Enterprise innovation leaders and entrepreneurs recognize some of the best ideas are created as derivatives of other ideas. We refer to this as “Idea Spawning”. Similar to upstarts “pivoting” several times prior to locking in on an offering or business model that the market can appreciate, ideas often need refinement to find their real value.
It is the concept of Idea Spawning has encouraged us to launch a sporadic “Throw-back Thursday” campaign. We will be highlighting ideas that have been derived from old concepts. Some of these will be our own ideas that we have previously shared in publications, journals, webinars/conferences, whitepapers, or our blog (available at https://www.cgsadvisors.com/) . Some ideas will be from other sources that we feel need to get attention.
Old world Device Encourages Innovators to “Disconnect” in the “Connected Era”
This week’s “Throwback” is thanks to a couple of Detroit-based innovators who have decided to produce a product called HemingWrite (http://hemingwrite.com/). Their new idea of distraction-free writing in the “cloud era” was spawned out of the simple concept of a single use product: the typewriter.
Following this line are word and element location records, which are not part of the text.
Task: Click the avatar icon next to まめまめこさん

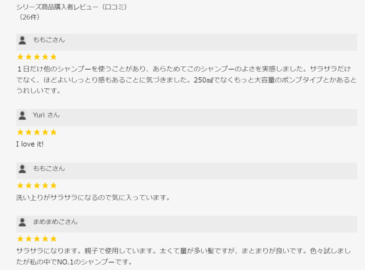Action: pos(22,222)
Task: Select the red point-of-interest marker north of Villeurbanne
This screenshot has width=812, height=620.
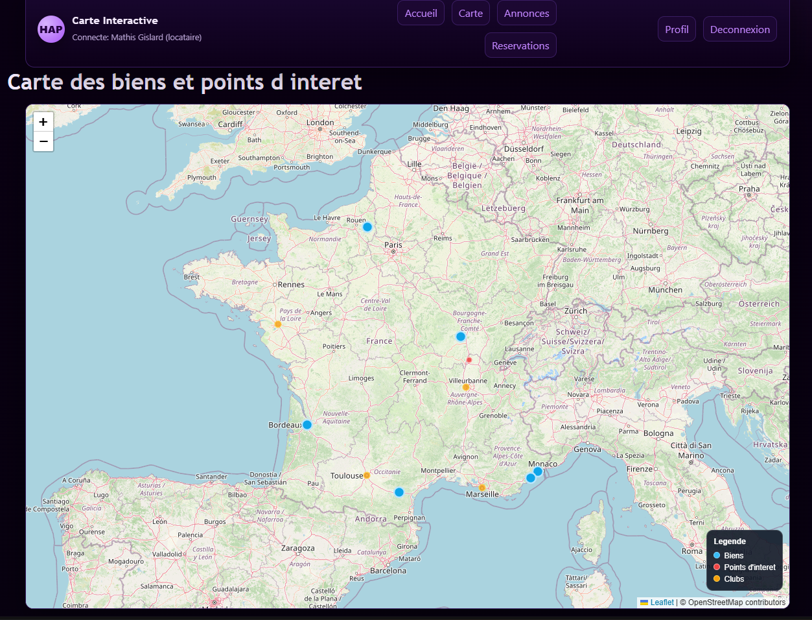Action: (x=469, y=360)
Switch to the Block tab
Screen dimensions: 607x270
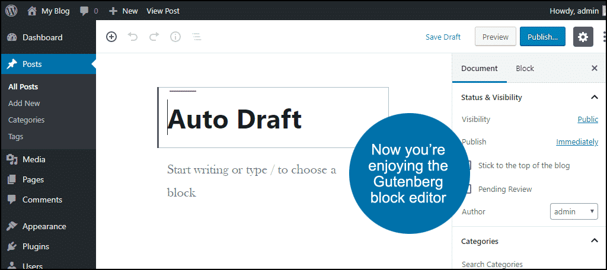[525, 68]
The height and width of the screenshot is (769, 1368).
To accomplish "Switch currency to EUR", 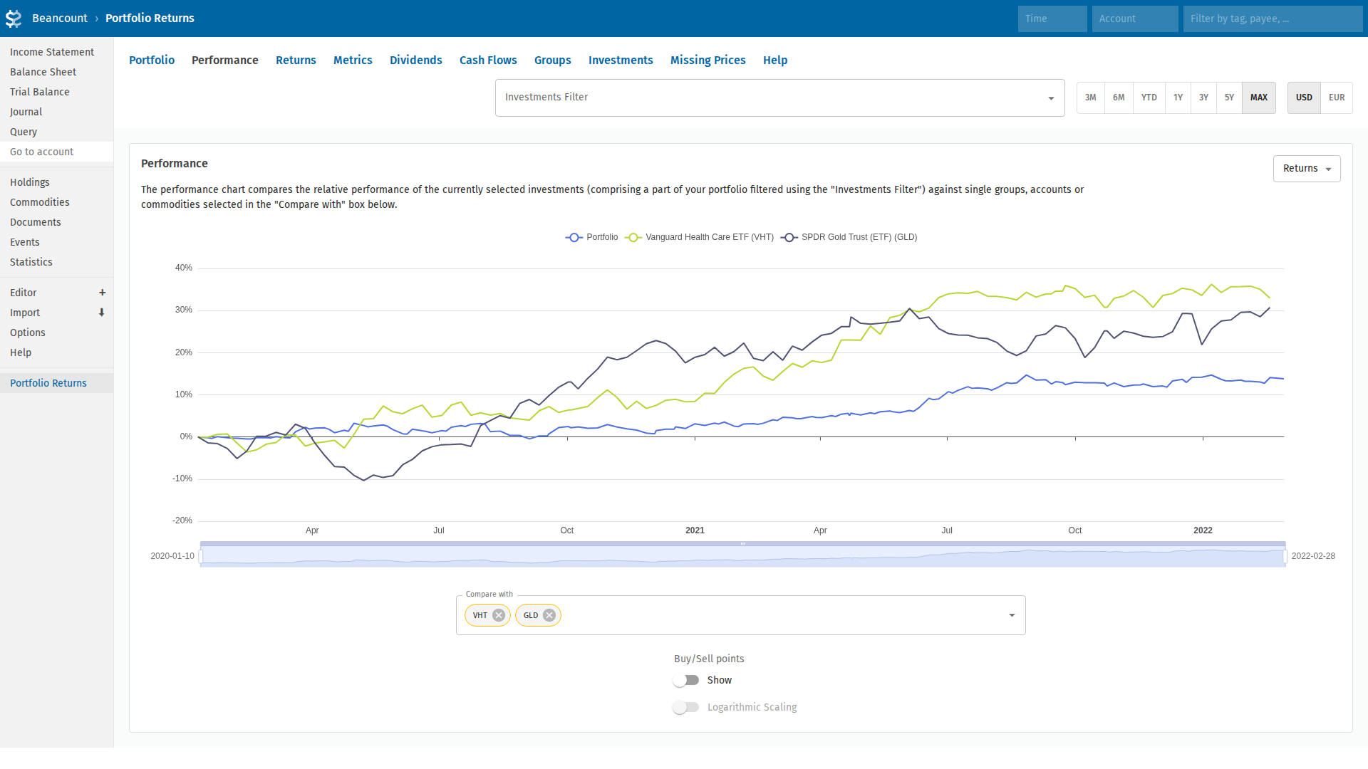I will (x=1336, y=98).
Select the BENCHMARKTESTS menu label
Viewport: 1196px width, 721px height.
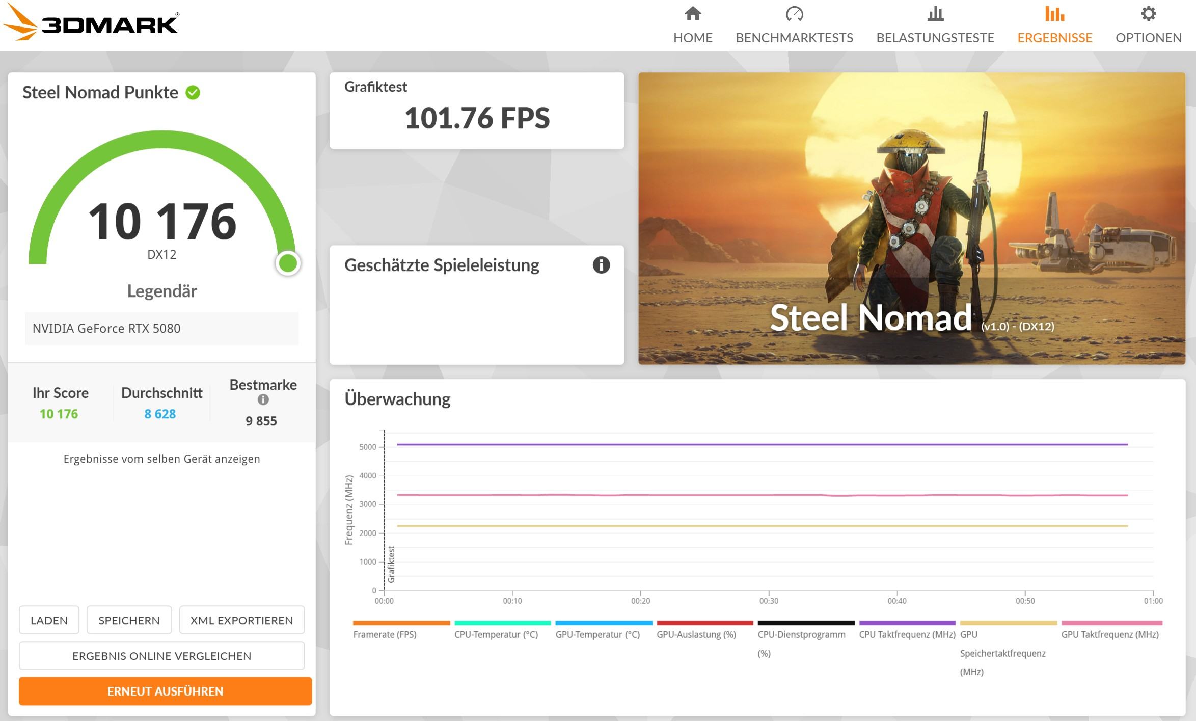tap(794, 38)
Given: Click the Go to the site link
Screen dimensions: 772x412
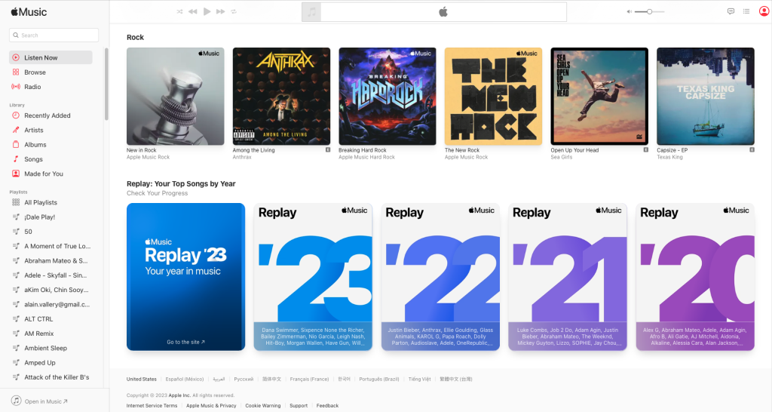Looking at the screenshot, I should coord(185,342).
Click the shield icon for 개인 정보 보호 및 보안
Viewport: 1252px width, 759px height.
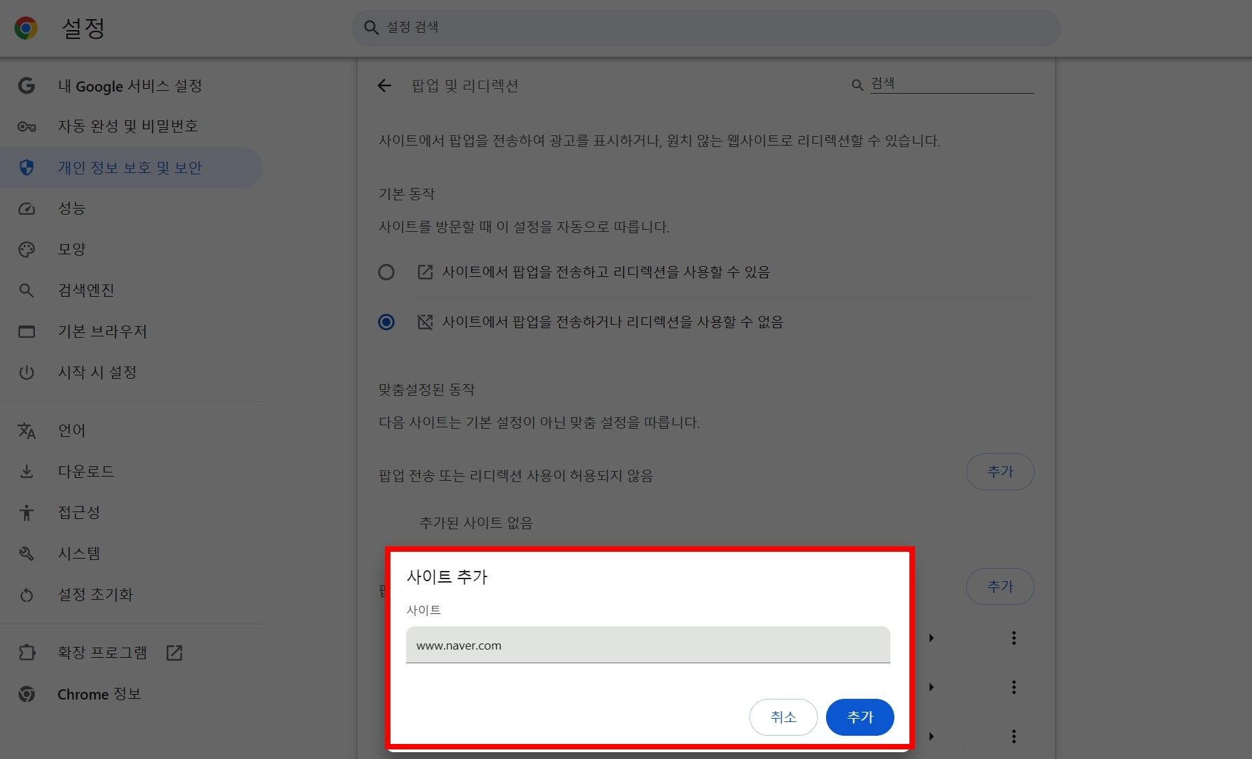point(27,168)
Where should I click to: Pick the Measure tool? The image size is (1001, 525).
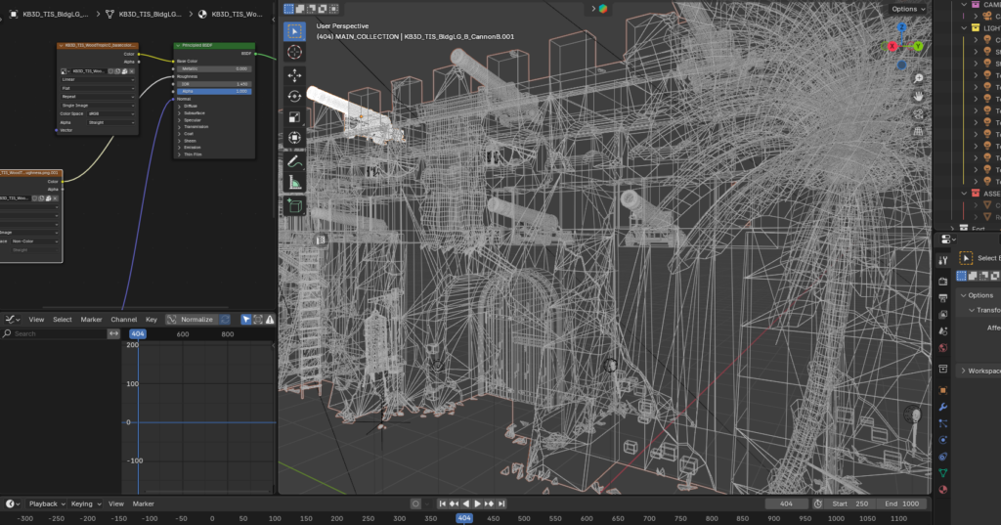coord(294,183)
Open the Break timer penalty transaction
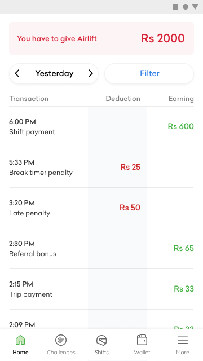Image resolution: width=203 pixels, height=361 pixels. tap(102, 167)
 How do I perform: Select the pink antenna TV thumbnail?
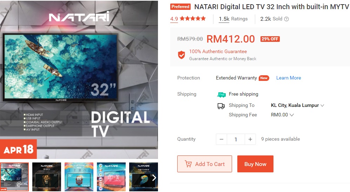(x=111, y=177)
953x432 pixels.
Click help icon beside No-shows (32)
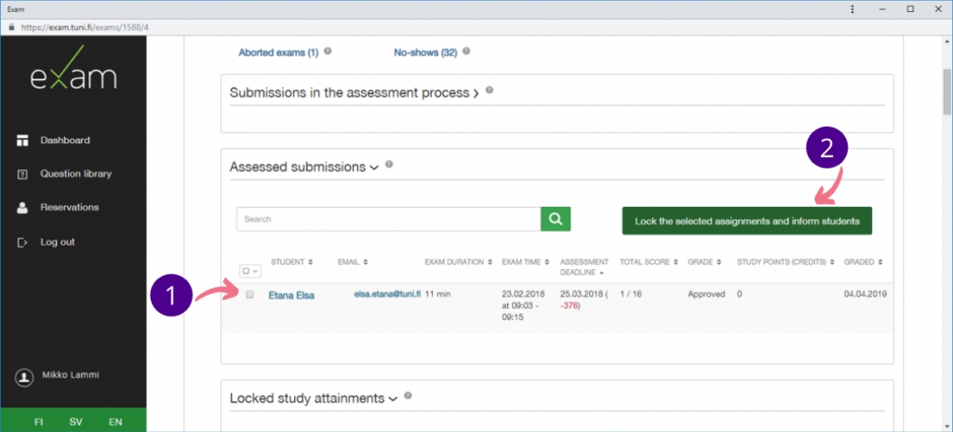(466, 52)
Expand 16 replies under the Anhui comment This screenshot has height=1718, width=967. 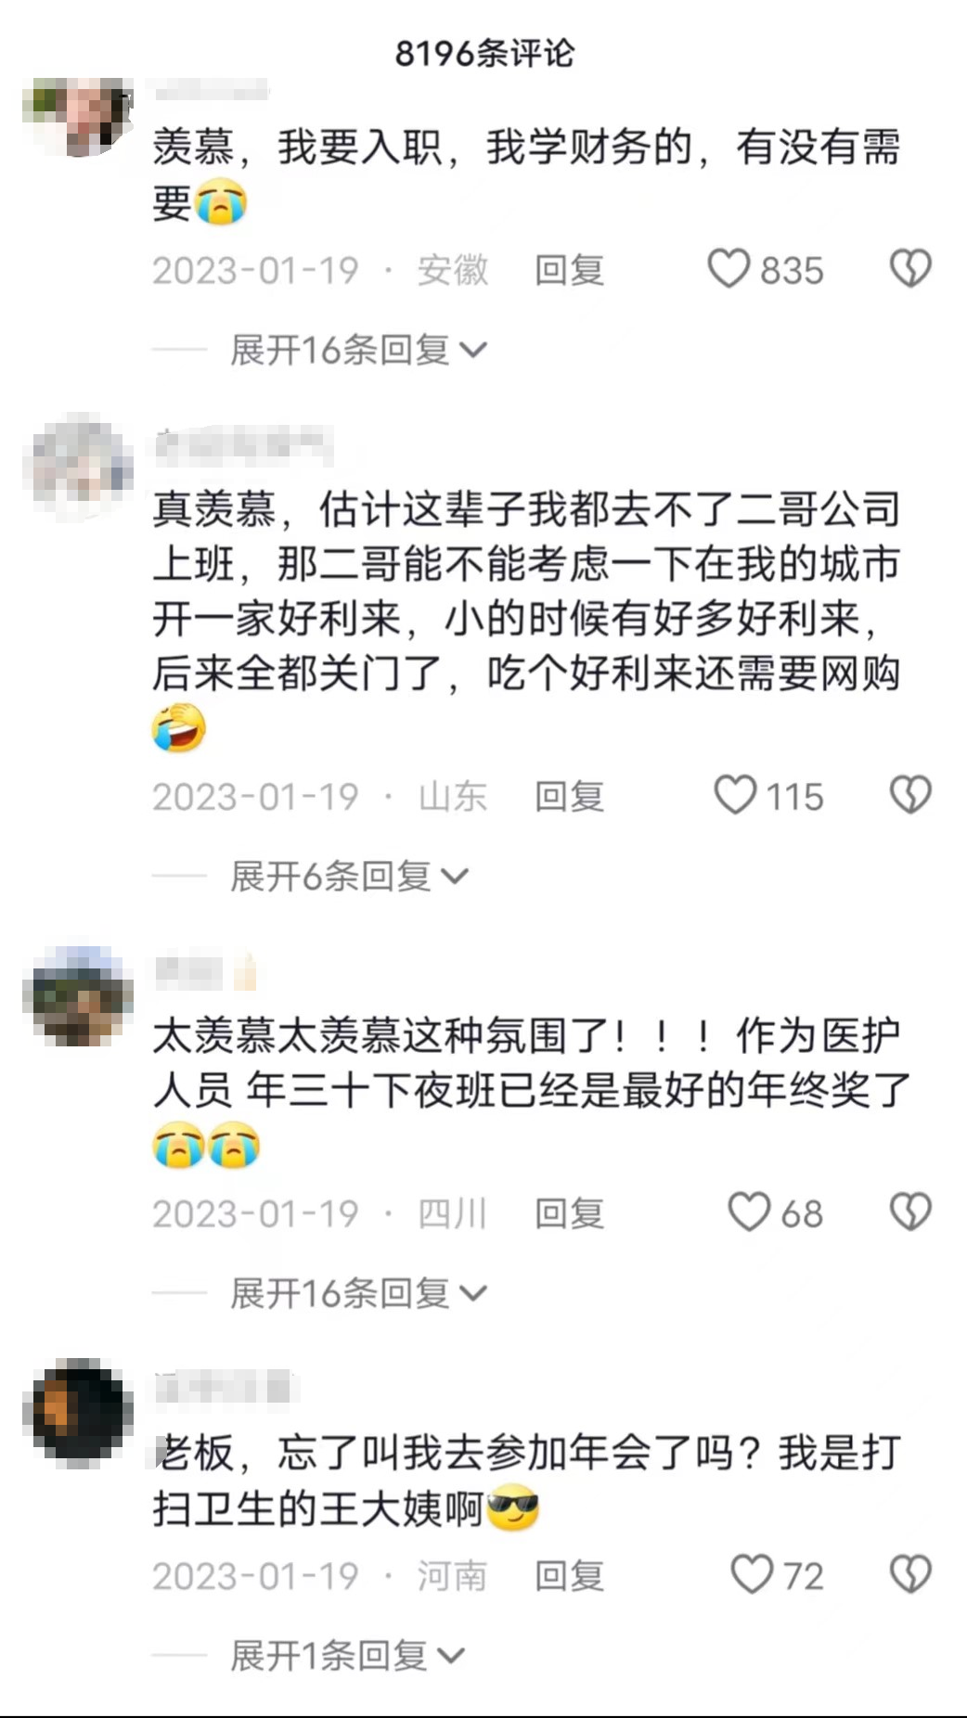click(358, 350)
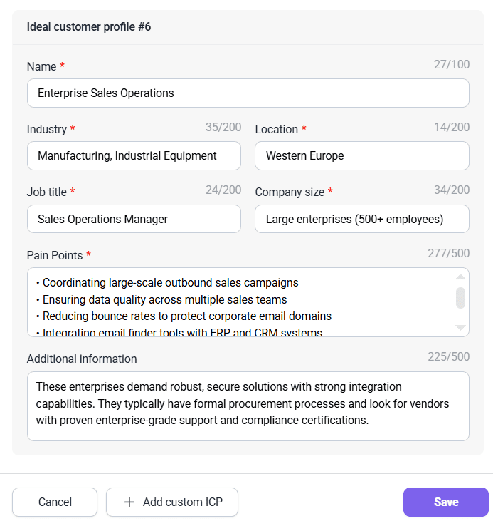Click into the Job title input

click(134, 219)
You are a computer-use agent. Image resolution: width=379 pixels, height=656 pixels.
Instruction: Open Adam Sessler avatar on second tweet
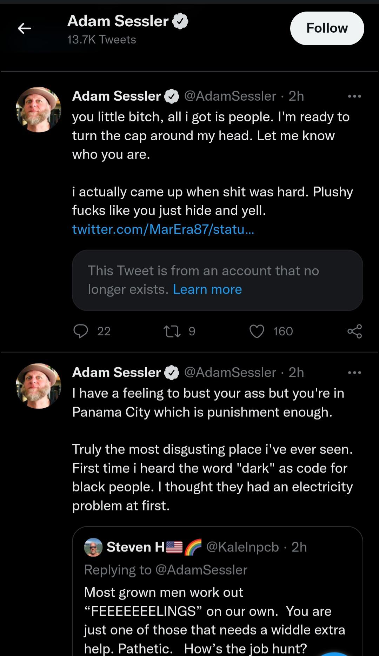pos(39,386)
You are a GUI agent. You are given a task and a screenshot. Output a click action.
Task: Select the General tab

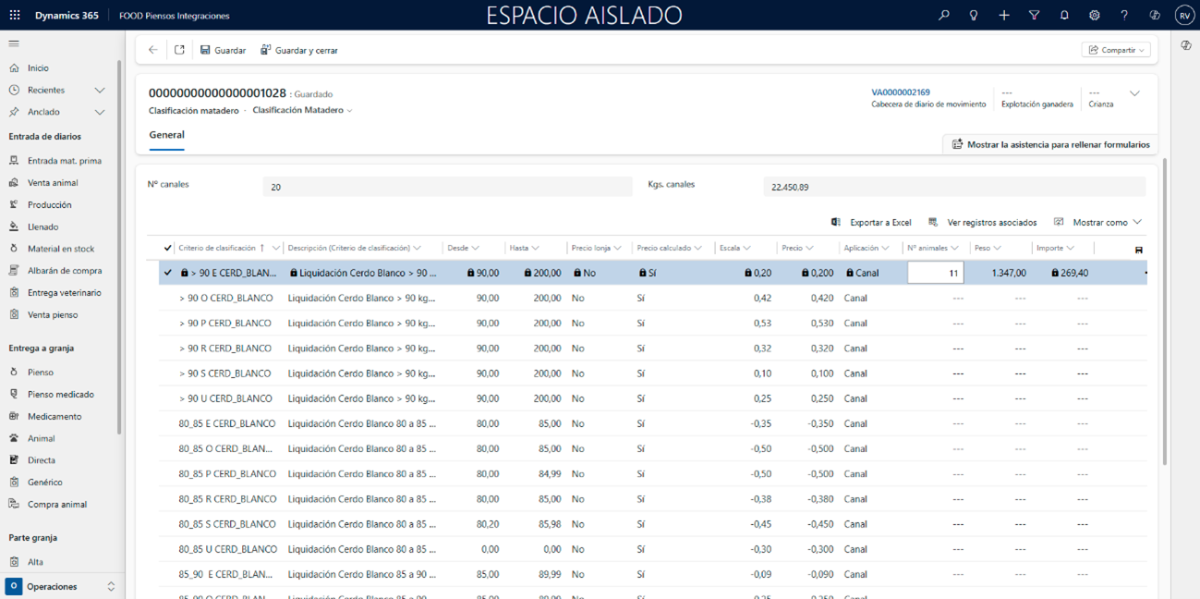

Frankly, we love this thing. Several of our team members have already suggested that they “have to have one”. We don’t appear to be alone either. Their website and social identities are blowing up. PR has been good to them. These Detroiters are on to something!
What these two may really be addressing is an emerging need to help people recognize that connectivity doesn’t always increase productivity. Some makers actually create more effectively without constant interaction with other connected people or things. A recognition that some projects require closed doors, just for a few hours. A realization that there are days that you want to be invited back to a long lost land of privacy.
The world has connected around us, and often, very efficiently with us. It is now our job to learn how to get the most out of it. Enterprises continue to give more control to their workforces, allowing them to determine how to best collaborate with other employees, network partners, information, and things in the environment. Less and less frequently, however, are we deciding to throttle these connections on and off. Information is constantly streaming in our connected world. Do enterprises need to be providing tools or methods to manage distractions in the connected world?
From a mechanical typewriter to a focused connected modern day writing device, innovation comes in many forms. Perhaps the next idea will be spawned from the Hemingwrite. Enterprise leaders must begin to understand that it is not enough to just connect the enterprise. Instead they must insist education for their staff on how to derive the most value from the connections. Disconnect to Create: not always the right formula, but perhaps an idea worth exploring as part of your connected program.